Anti-FucGM1 antibody combined with chemotherapy results in greater tumor growth inhibition. BMS-986012 and SOC chemotherapy were evaluated in the DMS79 xenograft tumor model. A, Mice were dosed intraperitoneally on days 7,11,15,18, and 21 after tumor implantation, with either vehicle (PBS), 3 mg/kg of isotype control antibody, or 3 mg/kg BMS-986012. Etoposide (15 mg/kg) was administered intraperitoneally on days 7,9, and 11. At day 35 after tumor implantation, BMS-986012 single-agent cohort had a mean TGI of 61% (P < 0.05) compared with isotype control group. The etoposide/isotype control antibody combination showed mean TGI of 51% (P < 0.05). Compared with single treatment arms etoposide/BMS-986012 combination showed better efficacy with a mean TGI of 94% (P < 0.05). B, Cisplatin (3 mg/kg) was dosed intraperitoneally on day 7,14,21, and 28 days after tumor implantation in combination with either 3 mg/kg isotype control antibody or 0.3 mg/kg of BMS-986012 on days 7,10,13,17, and 21 after tumor implantation. On day 36 after tumor implantation, the BMS-986012 single-agent cohort had a mean TGI of 84% (P < 0.05) compared with the isotype control group. TGI in the cisplatin/isotype control cohort was 64% (P < 0.05). Combining BMS-986012 with cisplatin significantly improved efficacy with mean TGI of 91% (P < 0.05). Data are representative of two independent experiments.

A similar study examined BMS-986012 combined with cisplatin (3 mg/kg; Fig. 4B). On day 36 after tumor implantation, the BMS-986012 0.3 mg/kg group had a mean TGI of 84% (P < 0.05) compared with the isotype control group. A mean TGI of 64% (P < 0.05) was observed for the cisplatin/isotype control cohort. As seen with the etoposide, combining BMS-986012 with cisplatin significantly improved efficacy, with a mean TGI of 91% (P < 0.05).

Both combinations were well tolerated with no increased body weight loss compared with the chemotherapy and isotype control antibody groups.

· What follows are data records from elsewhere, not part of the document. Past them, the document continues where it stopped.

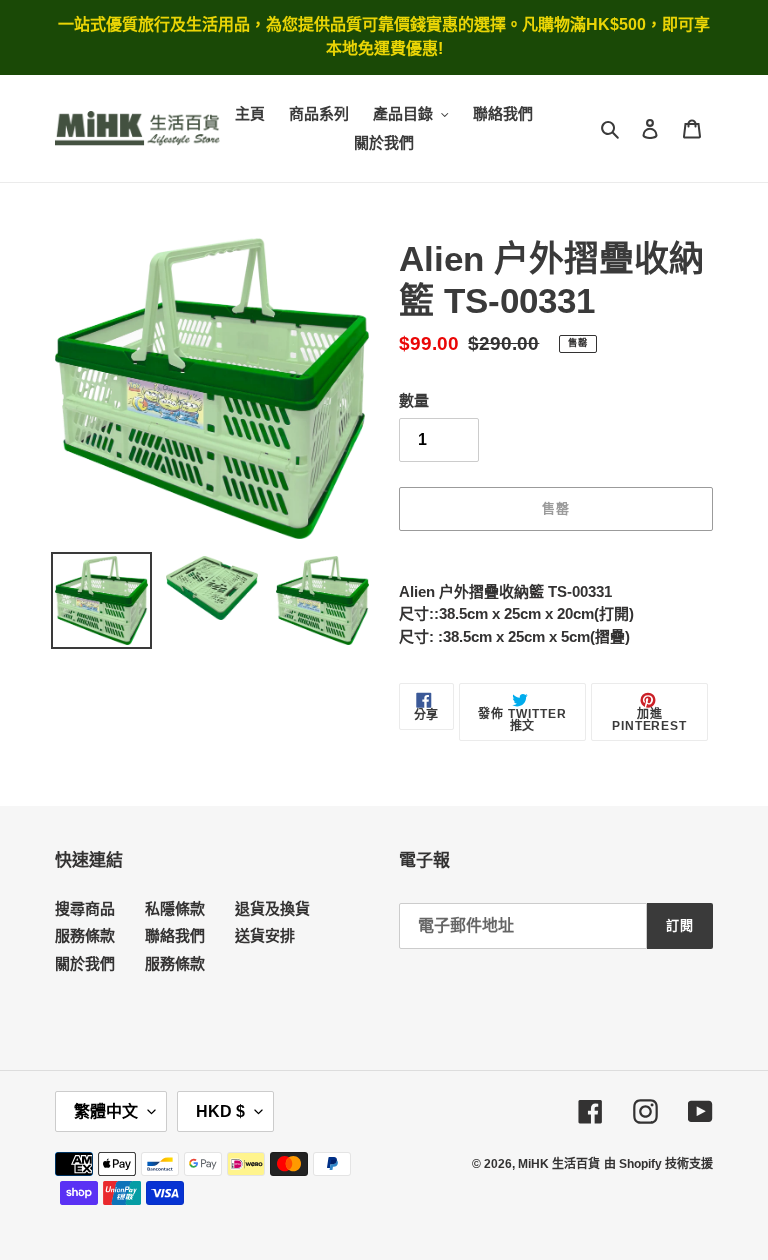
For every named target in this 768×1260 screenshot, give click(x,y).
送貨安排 (265, 935)
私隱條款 (175, 908)
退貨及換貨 (272, 908)
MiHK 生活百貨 (559, 1164)
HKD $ (220, 1111)
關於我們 (85, 963)
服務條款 (85, 935)
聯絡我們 (175, 935)
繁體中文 (106, 1111)
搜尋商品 (85, 908)
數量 (414, 400)
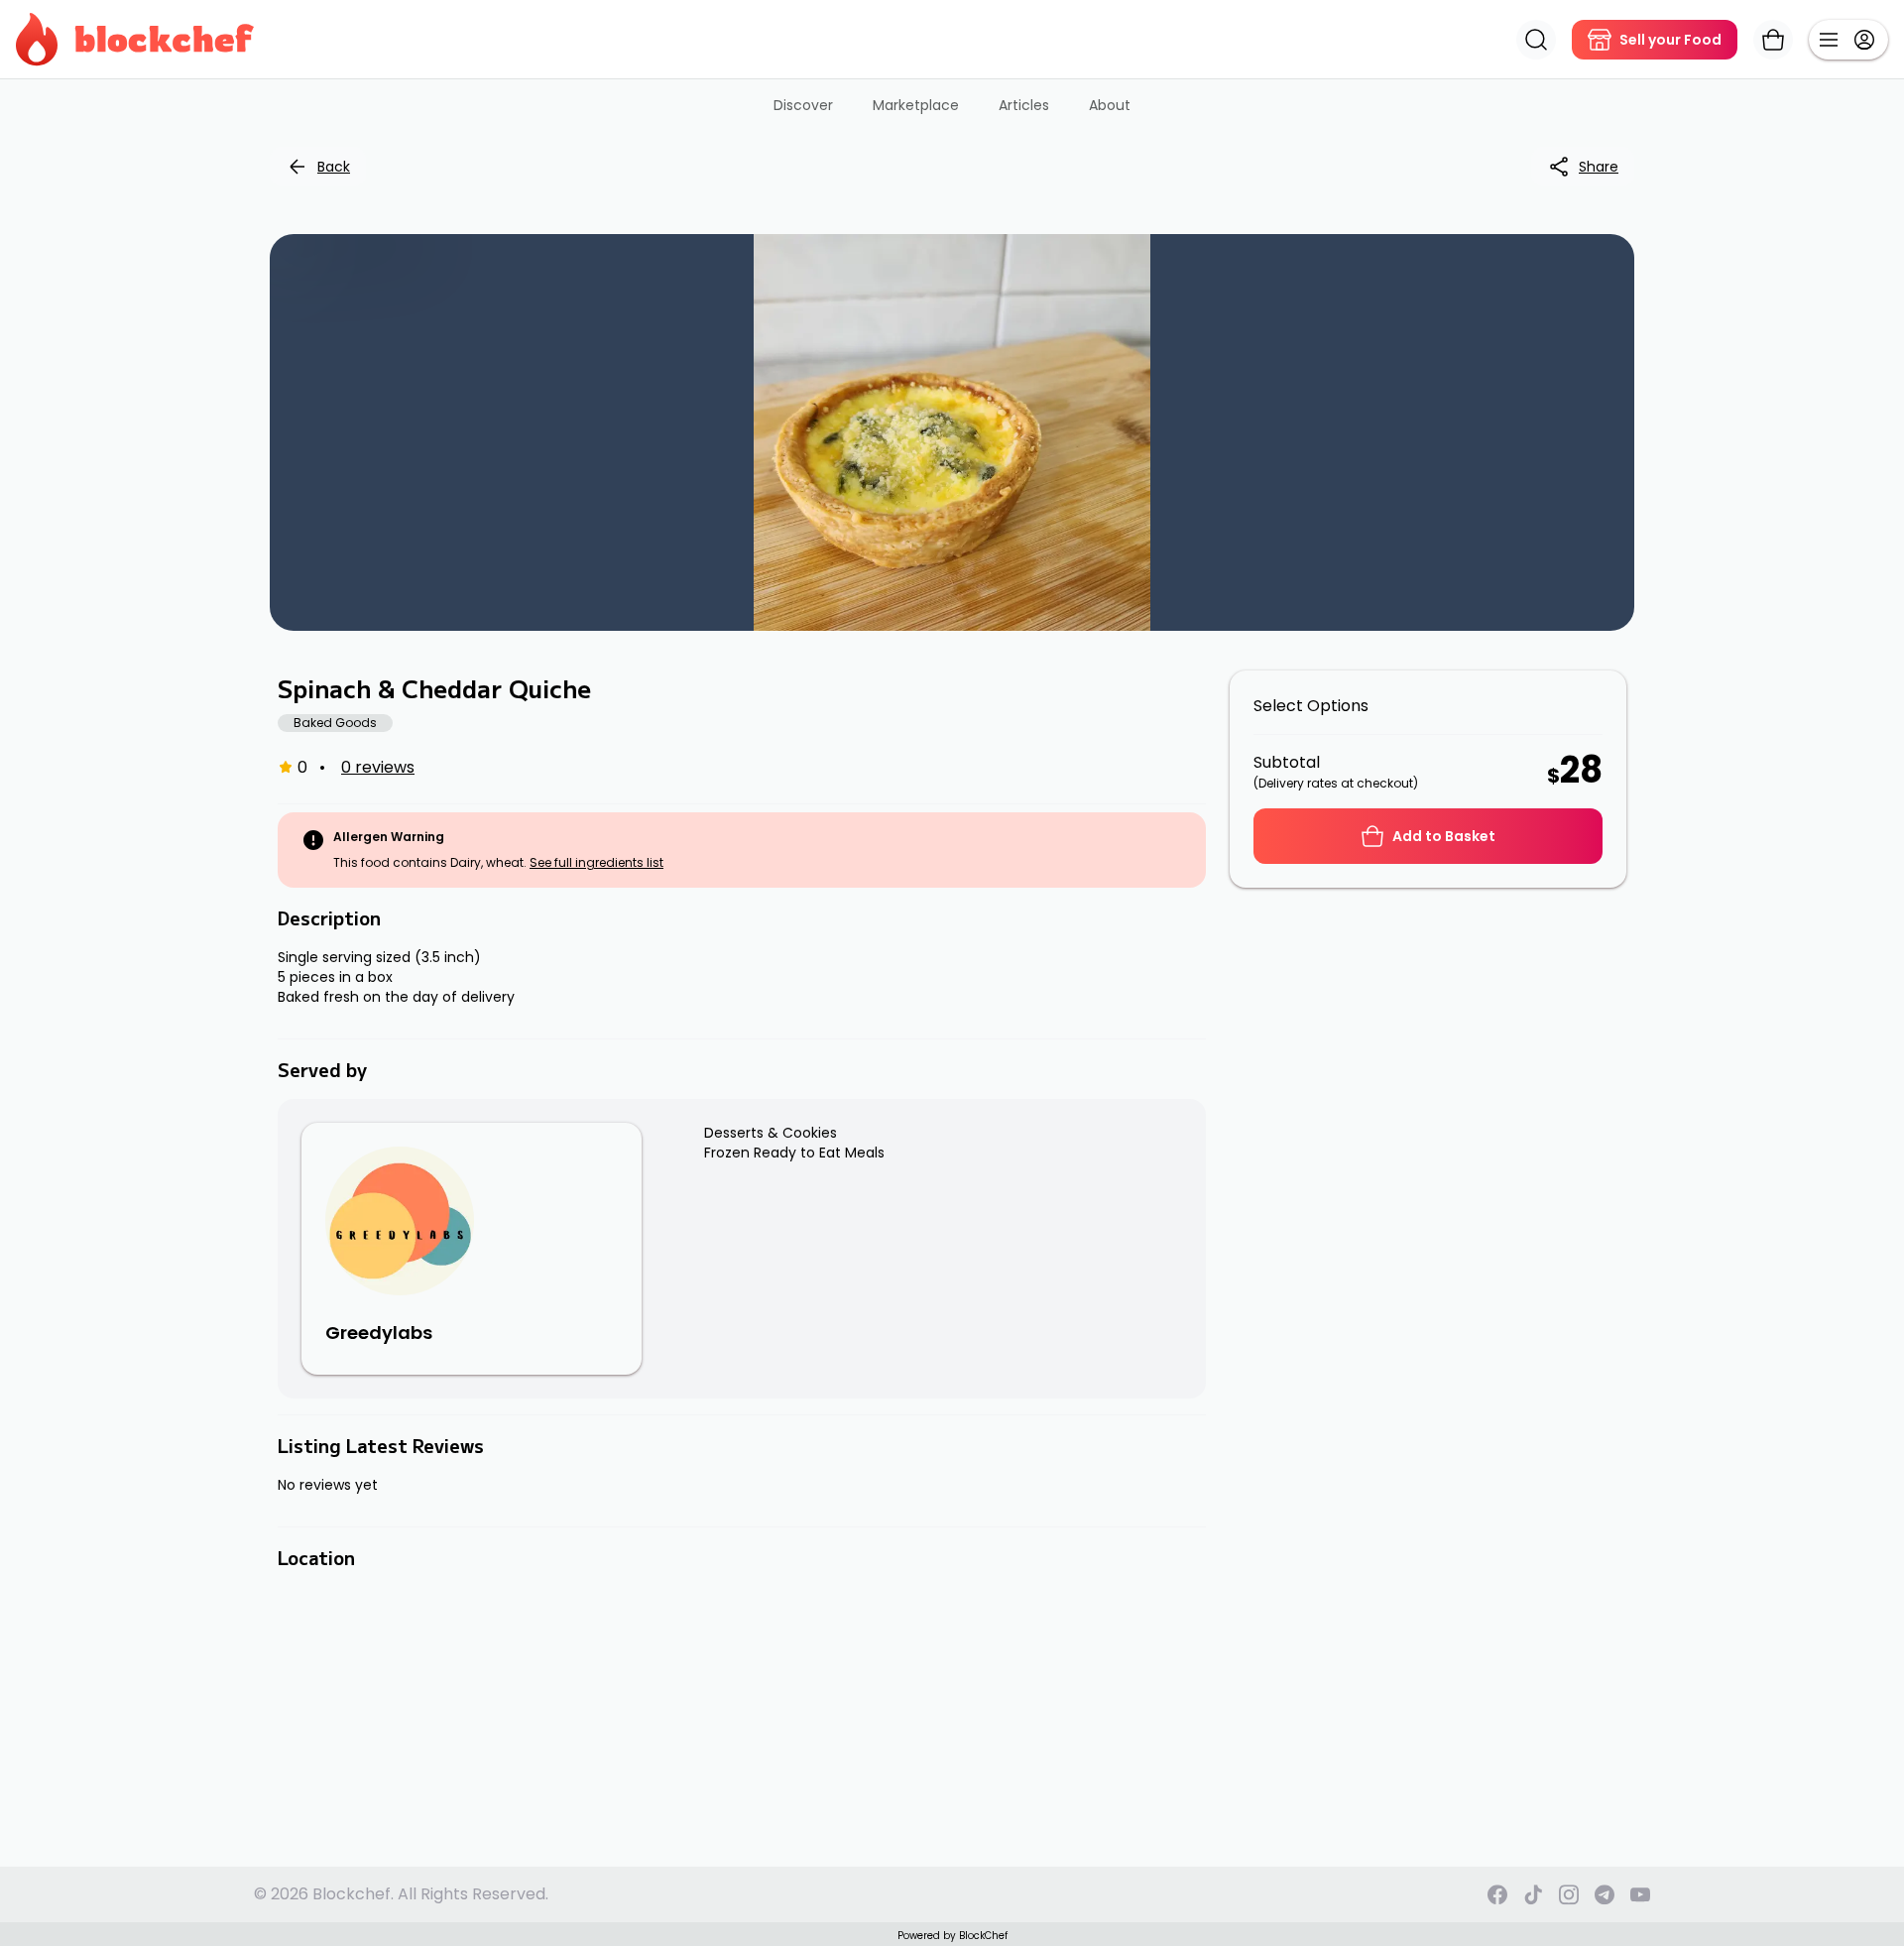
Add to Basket (1443, 836)
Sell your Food (1670, 40)
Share (1598, 167)
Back (333, 167)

BMS-986012 efficacy in SCLC xenograft model is enhanced by anti-CD137 agonist antibody

NK cells are well-recognized mediators of antitumor ADCC (49). Cross-linking of FcγRIIIa on NKcells by antibody-opsonized tumor cells triggers NK-cell activation, including upregulation of CD137. Anti-CD137 agonist antibody has been shown to synergize with tumor antigen-specific antibodies in vivo (5052). To determine whether BMS-986012 can synergize with an anti-CD137 agonist antibody, NK cells from healthy donors were cocultured with FucGM1-expressing DMS79 cells and antibody (Fig. 5A, left). After 24 hours, a dose-dependent increase in the number of CD137+ NK cells was observed with 36.5% of NK cells expressing CD137 at 10 mg/mL BMS-986012, the highest concentration tested. In contrast, cocultures with isotype control antibody added at the same concentration showed that only 4.5% of NK cells were CD137+. Upregulation of CD137 was also coincident with other markers of NK-cell activation, including cell surface expression of CD107a, a marker of cellular degranulation (Fig. 5A, middle), and a dose-dependent release of IFNγ into the coculture supernatant (Fig. 5A, right).

Figure 5.

Figure 5.

BMS-986012 efficacy is enhanced by anti-CD137 antibody. A, BMS-986012 induces NK-cell activation in the presence of DMS79 target cells. Negatively selected human NK cells and DMS79 target cells were cocultured 1:1 for 24 hours in RPMI1640 plus 10% FBS without IL2 with serially diluted BMS-986012 or isotype control antibody. Expression of CD137 (left) and CD107a (middle) was determined by flow cytometry. IFNγ secreted into culture supernatants was determined by ELISA (right). Data are representative of three independent experiments. B, Mice were dosed every 3 to 4 days with 3 mg/kg BMS-986012 beginning on day 7 postimplantation or 1 mg/kg anti-mouse CD137 beginning day 8 posttransplantation to assess single-agent efficacy. To evaluate combined activity, mice were dosed with 3 mg/kg BMS-986012 every 3 to 4 days intraperitoneally beginning on day 7 after tumor implantation and either 0.1 or 0.3 mg/kg anti-mouse CD137 intraperitoneally 1 day after each dose of BMS-986012 beginning on day 8 post implantation. Data are representative of two independent experiments.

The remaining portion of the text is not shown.